Fuente: decine21.com

Piratas del Caribe: En mareas misteriosas calificación Regular

Año de producción: 2011

País: EE.UU.

Dirección: Rob Marshall

Intérpretes: Johnny Depp, Ian McShane, Penélope Cruz, Stephen Graham, Geoffrey Rush, Gemma Ward, Keith Richards, Kevin McNally, Óscar Jaenada, Sam Claflin, Greg Ellis, Astrid Berges-Frisbey, Richard Griffiths, Robbie Kay

Guión: Ted Elliott, Terry Rossio

Música: Hans Zimmer

Fotografía: Dariusz Wolski

Distribuye en Cine: Walt Disney

Duración: 140 min.

Público apropiado: Jóvenes

Género: Acción, Aventuras

Contenidos: Acción 3, Amor 1, Lágrimas 0, Risas 1, Sexo 0, Violencia 0 [de 0 a 4]

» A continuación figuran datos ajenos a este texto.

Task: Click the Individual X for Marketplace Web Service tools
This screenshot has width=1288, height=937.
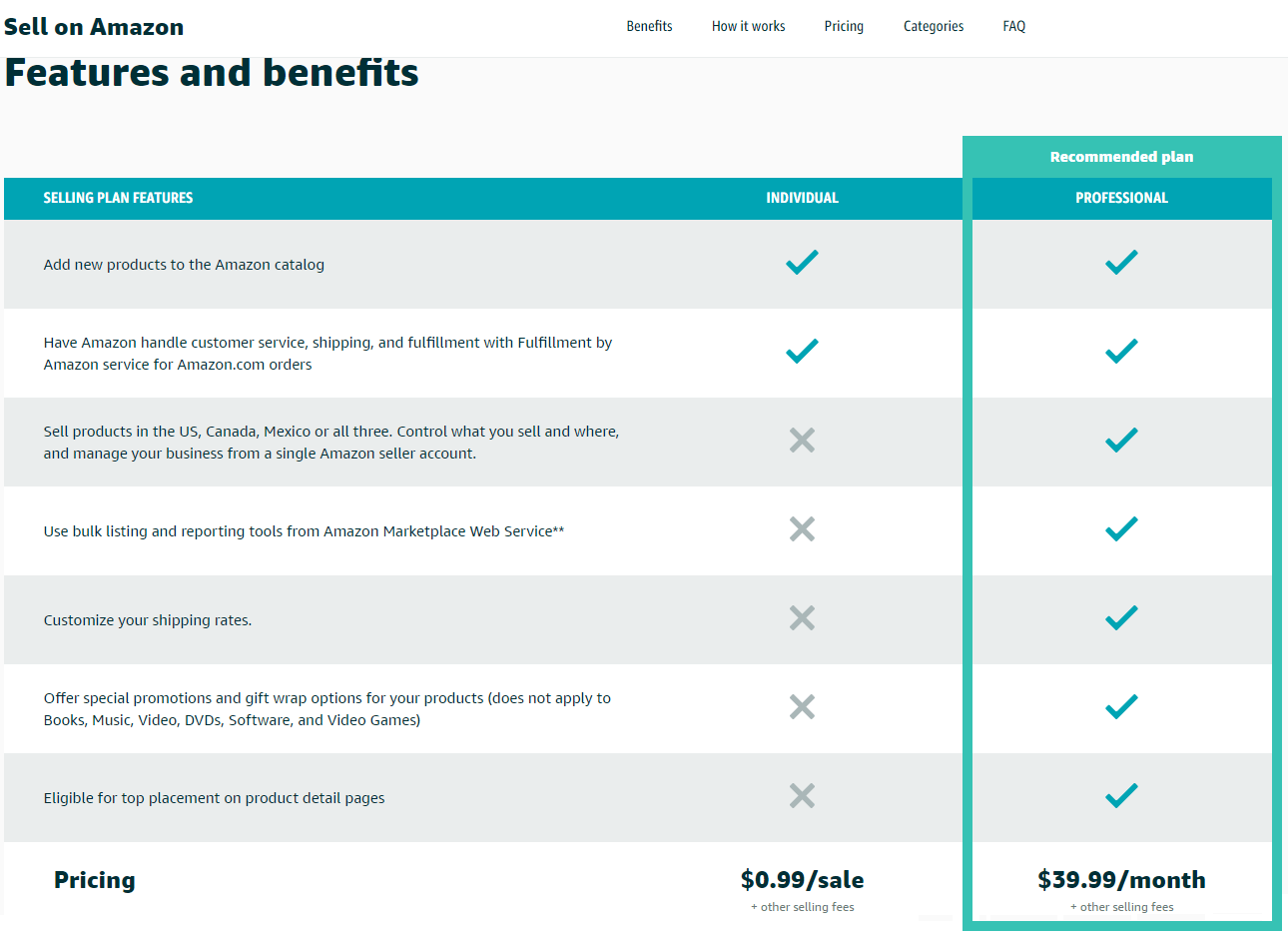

Cuarta entre de la saga iniciada por Piratas del Caribe: La maldición de la Perla Negra. Entonces, allá por 2003, ese film significó la recuperación por todo lo alto de las películas de aventuras que han poblado siempre la imaginación infantil, desde las creaciones de Daniel Defoe hasta Emilio Salgari, pasando por Jules Verne o Robert Louis Stevenson. Jack Sparrow y compañía recuperaron un mundo legendario que parecía perdido. Ahora asistimos a una nueva aventura pirata con algunos elementos novedosos, efectos especiales llamativos -ampliados gracias al 3D- y la introducción de nuevos personajes. Y por supuesto el rey de la función sigue siendo el “capitán” Johnny Depp.

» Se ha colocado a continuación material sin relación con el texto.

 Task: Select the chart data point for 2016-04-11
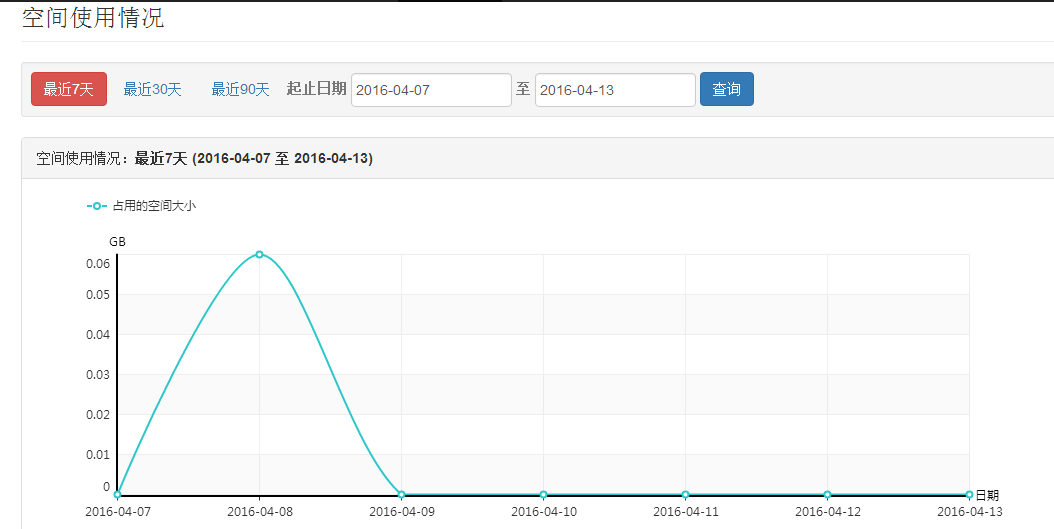[x=685, y=494]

Los reinos de España e Inglaterra se disputan la hegemonía de los mares, y sus respectivos reyes buscan encontrar la mítica Fuente de la eterna juventud, localizada al parecer por el descubridor Ponce de León. Jack Sparrow, quien ha estado investigando por su cuenta el itinerario hacia el misterioso lugar, será capturado por el rey inglés y por su aliado el Capitán Barbossa y requerido para conducirles hasta allí. Con sus artimañas Sparrow logrará evadir esa “obligación”, pero lo que no podrá más tarde es esquivar la aparición de un antiguo amor, la bella Angélica, quien también va tras el preciado “tesoro”, al igual que su temible aliado: el legendario pirata Barbanegra.

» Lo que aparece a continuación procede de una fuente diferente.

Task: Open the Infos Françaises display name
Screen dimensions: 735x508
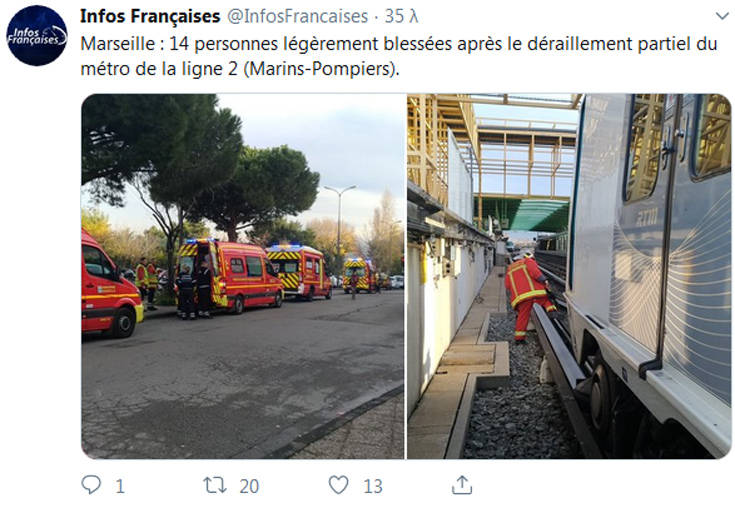Action: 150,16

El guión, de nuevo obra de Ted Elliott y Terry Rossio, se sigue más o menos con interés (porque no da tregua), aunque ofrece más o menos lo mismo de siempre y además la inclusión de las diversas aventurillas colaterales puede hacer perder intensidad al conjunto. En realidad los guionistas tienen muy claro que no desean llegar a ningún sitio, más bien se trata de que el camino sea lo más entretenido posible. Eso está logrado, pero también es compatible con cierto regusto general a producto enlatado, de puro diseño, un espectáculo taquillero tan garantizado que carece de verdadera emoción. Y desde luego donde ya queda poco por hacer es con el personaje de Jack Sparrow: el fabuloso pirata ya no fascina tanto y su encanto baja enteros sencillamente porque espectador le conoce tan bien que siempre se adelanta a sus intenciones, a sus golpes de humor, a sus réplicas chistosas. Por lo demás, la historia cae levemente en el tópico al presentar a los españoles (principalmente con el rostro de Óscar Jaenada) como unos fanáticos defensores del catolicismo sin demasiadas luces. Lo dicho, un guión de sólo diseño.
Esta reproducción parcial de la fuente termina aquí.